American lawyer (born 1981)

Zachary Augustus Myers (born 1981) is an American lawyer who was the United States attorney for the Southern District of Indiana.

== Early life and education ==
Myers was born in Stanford, California, and raised in Indiana, the son of Woody Myers, a physician and political candidate. He earned a Bachelor of Arts degree in political science from Stanford University, a Master of Arts in political management from The Graduate School of Political Management in 2003, and a Juris Doctor from the Georgetown University Law Center in 2008.

== Career ==
From 2003 to 2005, Myers served as a legislative correspondent for Congresswoman Julia Carson. From 2008 to 2011, Myers was an attorney at Baker & Daniels in Indianapolis. He then served as assistant United States attorney for the Southern District of Indiana from 2011 to 2014. He joined the United States District Court for the District of Maryland as assistant U.S. attorney in 2014 and became the district's cybersecurity counsel.

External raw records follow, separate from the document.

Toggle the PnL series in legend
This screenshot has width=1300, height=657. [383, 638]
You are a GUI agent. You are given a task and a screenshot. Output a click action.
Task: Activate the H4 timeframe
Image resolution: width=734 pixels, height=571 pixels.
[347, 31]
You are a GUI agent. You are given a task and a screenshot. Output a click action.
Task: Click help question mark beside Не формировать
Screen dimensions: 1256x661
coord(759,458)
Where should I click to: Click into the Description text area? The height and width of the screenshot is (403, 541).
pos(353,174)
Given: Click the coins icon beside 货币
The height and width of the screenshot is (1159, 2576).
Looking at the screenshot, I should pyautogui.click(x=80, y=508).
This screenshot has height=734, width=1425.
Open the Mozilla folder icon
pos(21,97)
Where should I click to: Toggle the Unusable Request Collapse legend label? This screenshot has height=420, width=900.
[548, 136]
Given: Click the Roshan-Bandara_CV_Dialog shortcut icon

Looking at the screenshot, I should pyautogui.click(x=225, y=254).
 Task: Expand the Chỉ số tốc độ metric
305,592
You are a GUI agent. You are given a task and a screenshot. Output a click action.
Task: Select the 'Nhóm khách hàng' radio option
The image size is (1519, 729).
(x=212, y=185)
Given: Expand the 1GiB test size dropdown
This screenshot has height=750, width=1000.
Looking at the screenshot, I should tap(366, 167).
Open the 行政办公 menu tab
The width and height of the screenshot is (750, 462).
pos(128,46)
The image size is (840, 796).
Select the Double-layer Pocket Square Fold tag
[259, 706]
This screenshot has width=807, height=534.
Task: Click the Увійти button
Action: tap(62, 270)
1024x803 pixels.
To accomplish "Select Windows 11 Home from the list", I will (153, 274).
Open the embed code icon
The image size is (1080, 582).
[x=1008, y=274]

=== United States attorney ===

On July 26, 2021, President Joe Biden nominated Myers to be the United States attorney for the Southern District of Indiana. On September 23, 2021, his nomination was reported out of committee. On September 30, 2021, his nomination was confirmed in the United States Senate by voice vote. On November 15, 2021, he was sworn in by Chief Judge Tanya Walton Pratt. He resigned as United States Attorney on January 18, 2025.